__SUPPLIED MATERIAL__
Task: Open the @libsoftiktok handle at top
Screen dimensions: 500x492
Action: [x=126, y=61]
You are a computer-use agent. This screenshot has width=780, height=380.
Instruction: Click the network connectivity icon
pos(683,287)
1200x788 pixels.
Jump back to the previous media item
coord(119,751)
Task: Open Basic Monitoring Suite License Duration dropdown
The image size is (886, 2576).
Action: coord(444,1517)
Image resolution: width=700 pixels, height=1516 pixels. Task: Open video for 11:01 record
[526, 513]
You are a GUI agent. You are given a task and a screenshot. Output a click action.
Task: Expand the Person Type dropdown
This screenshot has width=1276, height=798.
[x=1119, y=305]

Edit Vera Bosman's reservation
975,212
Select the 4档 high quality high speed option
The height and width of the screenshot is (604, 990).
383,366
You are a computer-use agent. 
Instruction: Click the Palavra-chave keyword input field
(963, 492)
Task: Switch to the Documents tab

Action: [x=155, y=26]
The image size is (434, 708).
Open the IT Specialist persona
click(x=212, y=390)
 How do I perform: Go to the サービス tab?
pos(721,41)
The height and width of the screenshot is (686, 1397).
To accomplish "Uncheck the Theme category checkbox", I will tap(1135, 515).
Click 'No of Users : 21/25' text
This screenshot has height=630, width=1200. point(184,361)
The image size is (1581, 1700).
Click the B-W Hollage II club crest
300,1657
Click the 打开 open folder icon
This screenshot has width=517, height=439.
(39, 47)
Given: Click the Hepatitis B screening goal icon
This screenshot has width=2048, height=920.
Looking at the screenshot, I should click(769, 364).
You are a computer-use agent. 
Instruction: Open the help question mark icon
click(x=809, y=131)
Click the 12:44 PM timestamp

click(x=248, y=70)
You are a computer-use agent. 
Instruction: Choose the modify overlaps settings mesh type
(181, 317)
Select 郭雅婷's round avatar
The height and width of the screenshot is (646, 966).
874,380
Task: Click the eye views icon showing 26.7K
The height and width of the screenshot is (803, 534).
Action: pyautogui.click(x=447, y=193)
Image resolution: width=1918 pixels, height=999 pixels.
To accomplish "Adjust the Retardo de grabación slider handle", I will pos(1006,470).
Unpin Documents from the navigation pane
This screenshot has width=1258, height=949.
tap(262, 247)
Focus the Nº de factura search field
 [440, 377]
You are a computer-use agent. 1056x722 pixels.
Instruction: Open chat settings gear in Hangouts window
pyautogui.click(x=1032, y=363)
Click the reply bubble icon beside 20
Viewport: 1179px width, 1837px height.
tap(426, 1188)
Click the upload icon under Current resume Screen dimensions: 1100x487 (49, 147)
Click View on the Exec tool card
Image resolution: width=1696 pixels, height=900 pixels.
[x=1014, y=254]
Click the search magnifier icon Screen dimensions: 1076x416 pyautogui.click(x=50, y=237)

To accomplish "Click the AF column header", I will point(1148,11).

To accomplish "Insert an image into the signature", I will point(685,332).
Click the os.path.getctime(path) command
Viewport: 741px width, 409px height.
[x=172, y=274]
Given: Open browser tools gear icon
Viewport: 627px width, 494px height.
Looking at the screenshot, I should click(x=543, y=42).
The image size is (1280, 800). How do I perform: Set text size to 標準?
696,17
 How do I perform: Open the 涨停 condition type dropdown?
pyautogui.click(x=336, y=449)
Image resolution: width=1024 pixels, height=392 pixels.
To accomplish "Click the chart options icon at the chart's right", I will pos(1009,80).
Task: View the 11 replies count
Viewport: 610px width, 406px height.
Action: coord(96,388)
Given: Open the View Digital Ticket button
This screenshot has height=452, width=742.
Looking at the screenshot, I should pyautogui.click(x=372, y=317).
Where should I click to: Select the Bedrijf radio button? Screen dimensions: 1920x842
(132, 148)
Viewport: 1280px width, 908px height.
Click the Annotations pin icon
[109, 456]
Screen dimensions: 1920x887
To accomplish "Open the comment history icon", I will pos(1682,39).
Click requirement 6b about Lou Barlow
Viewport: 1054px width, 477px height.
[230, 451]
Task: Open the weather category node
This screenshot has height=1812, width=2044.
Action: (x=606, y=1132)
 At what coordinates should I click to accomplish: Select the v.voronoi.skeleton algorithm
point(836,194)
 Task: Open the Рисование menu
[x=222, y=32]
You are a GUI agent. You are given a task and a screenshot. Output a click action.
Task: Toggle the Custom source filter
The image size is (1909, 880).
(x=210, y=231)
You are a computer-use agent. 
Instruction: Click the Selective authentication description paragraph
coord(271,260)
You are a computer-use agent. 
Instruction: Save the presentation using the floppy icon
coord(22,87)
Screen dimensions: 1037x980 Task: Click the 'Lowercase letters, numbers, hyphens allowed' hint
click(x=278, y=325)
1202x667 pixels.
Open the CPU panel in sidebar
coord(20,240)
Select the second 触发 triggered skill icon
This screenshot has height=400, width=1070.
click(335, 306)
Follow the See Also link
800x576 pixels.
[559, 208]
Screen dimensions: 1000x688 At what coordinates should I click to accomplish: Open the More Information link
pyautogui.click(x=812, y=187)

__PROMPT__
Print the lines of the material, exactly and only, from the line that contains "How do I perform: Open" down to and including the final line.

__SOLUTION FOR THIS PROBLEM__
 How do I perform: Open the 涨停 condition type dropdown?
pyautogui.click(x=336, y=449)
Image resolution: width=1024 pixels, height=392 pixels.
To accomplish "Click the chart options icon at the chart's right", I will pos(1009,80).
Task: View the 11 replies count
Viewport: 610px width, 406px height.
Action: coord(96,388)
Given: Open the View Digital Ticket button
This screenshot has height=452, width=742.
Looking at the screenshot, I should pyautogui.click(x=372, y=317).
Where should I click to: Select the Bedrijf radio button? Screen dimensions: 1920x842
(132, 148)
Viewport: 1280px width, 908px height.
Click the Annotations pin icon
[109, 456]
Screen dimensions: 1920x887
To accomplish "Open the comment history icon", I will pos(1682,39).
Click requirement 6b about Lou Barlow
Viewport: 1054px width, 477px height.
[230, 451]
Task: Open the weather category node
This screenshot has height=1812, width=2044.
Action: (x=606, y=1132)
 At what coordinates should I click to accomplish: Select the v.voronoi.skeleton algorithm
point(836,194)
 Task: Open the Рисование menu
[x=222, y=32]
You are a GUI agent. You are given a task and a screenshot. Output a click action.
Task: Toggle the Custom source filter
The image size is (1909, 880).
(x=210, y=231)
You are a computer-use agent. 
Instruction: Click the Selective authentication description paragraph
coord(271,260)
You are a computer-use agent. 
Instruction: Save the presentation using the floppy icon
coord(22,87)
Screen dimensions: 1037x980 Task: Click the 'Lowercase letters, numbers, hyphens allowed' hint
click(x=278, y=325)
1202x667 pixels.
Open the CPU panel in sidebar
coord(20,240)
Select the second 触发 triggered skill icon
This screenshot has height=400, width=1070.
click(335, 306)
Follow the See Also link
800x576 pixels.
[559, 208]
Screen dimensions: 1000x688 At what coordinates should I click to accomplish: Open the More Information link
pyautogui.click(x=812, y=187)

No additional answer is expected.